Set exercise - Extract every one of the following lines and reproduce each one without any change.

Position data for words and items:
------------------------------

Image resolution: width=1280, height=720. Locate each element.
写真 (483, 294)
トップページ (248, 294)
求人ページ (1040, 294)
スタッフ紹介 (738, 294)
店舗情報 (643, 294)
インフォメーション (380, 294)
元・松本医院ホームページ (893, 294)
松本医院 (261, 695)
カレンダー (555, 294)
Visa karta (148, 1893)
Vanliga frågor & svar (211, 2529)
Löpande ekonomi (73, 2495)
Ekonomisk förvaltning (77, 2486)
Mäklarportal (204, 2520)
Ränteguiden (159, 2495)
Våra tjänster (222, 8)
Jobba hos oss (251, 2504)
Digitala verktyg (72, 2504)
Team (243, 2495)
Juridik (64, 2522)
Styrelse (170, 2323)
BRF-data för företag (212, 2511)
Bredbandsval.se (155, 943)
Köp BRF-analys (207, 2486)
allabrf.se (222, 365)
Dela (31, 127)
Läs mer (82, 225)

------------------------------

Solution for this exercise -
Image resolution: width=1280, height=720. Locate each element.
写真 (483, 294)
トップページ (248, 294)
求人ページ (1040, 294)
スタッフ紹介 (738, 294)
店舗情報 (643, 294)
インフォメーション (380, 294)
元・松本医院ホームページ (893, 294)
松本医院 (261, 695)
カレンダー (555, 294)
Visa karta (148, 1893)
Vanliga frågor & svar (211, 2529)
Löpande ekonomi (73, 2495)
Ekonomisk förvaltning (77, 2486)
Mäklarportal (204, 2520)
Ränteguiden (159, 2495)
Våra tjänster (222, 8)
Jobba hos oss (251, 2504)
Digitala verktyg (72, 2504)
Team (243, 2495)
Juridik (64, 2522)
Styrelse (170, 2323)
BRF-data för företag (212, 2511)
Bredbandsval.se (155, 943)
Köp BRF-analys (207, 2486)
allabrf.se (222, 365)
Dela (31, 127)
Läs mer (82, 225)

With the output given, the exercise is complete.